Prompt - Each line of the material must appear again in the answer, exactly.

Data for review -
——

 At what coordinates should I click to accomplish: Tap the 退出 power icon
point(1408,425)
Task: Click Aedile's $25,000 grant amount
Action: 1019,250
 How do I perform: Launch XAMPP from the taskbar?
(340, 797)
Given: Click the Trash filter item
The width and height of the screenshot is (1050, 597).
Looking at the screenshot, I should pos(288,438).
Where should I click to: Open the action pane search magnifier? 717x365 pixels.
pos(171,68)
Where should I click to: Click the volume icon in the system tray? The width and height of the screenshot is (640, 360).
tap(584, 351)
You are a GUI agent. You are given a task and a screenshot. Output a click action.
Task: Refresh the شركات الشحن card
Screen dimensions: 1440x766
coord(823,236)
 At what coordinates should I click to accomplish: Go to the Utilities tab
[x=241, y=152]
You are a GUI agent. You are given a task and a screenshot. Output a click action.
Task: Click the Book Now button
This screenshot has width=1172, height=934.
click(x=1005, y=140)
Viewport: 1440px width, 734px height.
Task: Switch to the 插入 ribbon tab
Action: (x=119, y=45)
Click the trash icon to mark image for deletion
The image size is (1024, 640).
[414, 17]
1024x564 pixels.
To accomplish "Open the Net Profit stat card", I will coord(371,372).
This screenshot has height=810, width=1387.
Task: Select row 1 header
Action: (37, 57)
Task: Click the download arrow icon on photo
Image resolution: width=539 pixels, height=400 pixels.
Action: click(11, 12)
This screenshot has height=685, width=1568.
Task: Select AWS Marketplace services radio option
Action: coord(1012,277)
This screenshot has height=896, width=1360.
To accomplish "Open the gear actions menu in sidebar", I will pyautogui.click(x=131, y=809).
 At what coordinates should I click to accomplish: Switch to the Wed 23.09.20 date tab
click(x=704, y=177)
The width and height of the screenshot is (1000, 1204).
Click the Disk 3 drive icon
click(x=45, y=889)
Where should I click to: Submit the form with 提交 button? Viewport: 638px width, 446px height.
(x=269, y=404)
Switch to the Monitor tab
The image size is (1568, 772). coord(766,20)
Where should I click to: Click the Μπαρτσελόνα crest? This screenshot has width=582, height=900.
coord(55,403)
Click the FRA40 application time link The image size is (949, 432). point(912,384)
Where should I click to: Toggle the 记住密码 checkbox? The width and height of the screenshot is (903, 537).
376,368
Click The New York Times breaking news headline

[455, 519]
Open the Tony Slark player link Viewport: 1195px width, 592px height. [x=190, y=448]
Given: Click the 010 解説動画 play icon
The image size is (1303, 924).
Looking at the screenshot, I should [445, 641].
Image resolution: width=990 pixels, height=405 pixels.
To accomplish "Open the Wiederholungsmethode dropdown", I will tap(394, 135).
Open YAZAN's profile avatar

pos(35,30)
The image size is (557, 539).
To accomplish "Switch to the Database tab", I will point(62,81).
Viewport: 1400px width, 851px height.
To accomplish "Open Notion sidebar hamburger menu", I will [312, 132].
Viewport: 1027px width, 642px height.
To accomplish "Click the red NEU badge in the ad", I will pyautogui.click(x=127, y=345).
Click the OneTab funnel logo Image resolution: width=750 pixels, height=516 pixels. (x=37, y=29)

——

Problem solution -
 At what coordinates should I click to accomplish: Tap the 退出 power icon
point(1408,425)
Task: Click Aedile's $25,000 grant amount
Action: 1019,250
 How do I perform: Launch XAMPP from the taskbar?
(340, 797)
Given: Click the Trash filter item
The width and height of the screenshot is (1050, 597).
Looking at the screenshot, I should pos(288,438).
Where should I click to: Open the action pane search magnifier? 717x365 pixels.
pos(171,68)
Where should I click to: Click the volume icon in the system tray? The width and height of the screenshot is (640, 360).
tap(584, 351)
You are a GUI agent. You are given a task and a screenshot. Output a click action.
Task: Refresh the شركات الشحن card
Screen dimensions: 1440x766
coord(823,236)
 At what coordinates should I click to accomplish: Go to the Utilities tab
[x=241, y=152]
You are a GUI agent. You are given a task and a screenshot. Output a click action.
Task: Click the Book Now button
This screenshot has width=1172, height=934.
click(x=1005, y=140)
Viewport: 1440px width, 734px height.
Task: Switch to the 插入 ribbon tab
Action: (x=119, y=45)
Click the trash icon to mark image for deletion
The image size is (1024, 640).
[414, 17]
1024x564 pixels.
To accomplish "Open the Net Profit stat card", I will coord(371,372).
This screenshot has height=810, width=1387.
Task: Select row 1 header
Action: (37, 57)
Task: Click the download arrow icon on photo
Image resolution: width=539 pixels, height=400 pixels.
Action: click(11, 12)
This screenshot has height=685, width=1568.
Task: Select AWS Marketplace services radio option
Action: coord(1012,277)
This screenshot has height=896, width=1360.
To accomplish "Open the gear actions menu in sidebar", I will pyautogui.click(x=131, y=809).
 At what coordinates should I click to accomplish: Switch to the Wed 23.09.20 date tab
click(x=704, y=177)
The width and height of the screenshot is (1000, 1204).
Click the Disk 3 drive icon
click(x=45, y=889)
Where should I click to: Submit the form with 提交 button? Viewport: 638px width, 446px height.
(x=269, y=404)
Switch to the Monitor tab
The image size is (1568, 772). coord(766,20)
Where should I click to: Click the Μπαρτσελόνα crest? This screenshot has width=582, height=900.
coord(55,403)
Click the FRA40 application time link The image size is (949, 432). point(912,384)
Where should I click to: Toggle the 记住密码 checkbox? The width and height of the screenshot is (903, 537).
376,368
Click The New York Times breaking news headline

[455, 519]
Open the Tony Slark player link Viewport: 1195px width, 592px height. [x=190, y=448]
Given: Click the 010 解説動画 play icon
The image size is (1303, 924).
Looking at the screenshot, I should [445, 641].
Image resolution: width=990 pixels, height=405 pixels.
To accomplish "Open the Wiederholungsmethode dropdown", I will tap(394, 135).
Open YAZAN's profile avatar

pos(35,30)
The image size is (557, 539).
To accomplish "Switch to the Database tab", I will point(62,81).
Viewport: 1400px width, 851px height.
To accomplish "Open Notion sidebar hamburger menu", I will [312, 132].
Viewport: 1027px width, 642px height.
To accomplish "Click the red NEU badge in the ad", I will pyautogui.click(x=127, y=345).
Click the OneTab funnel logo Image resolution: width=750 pixels, height=516 pixels. (x=37, y=29)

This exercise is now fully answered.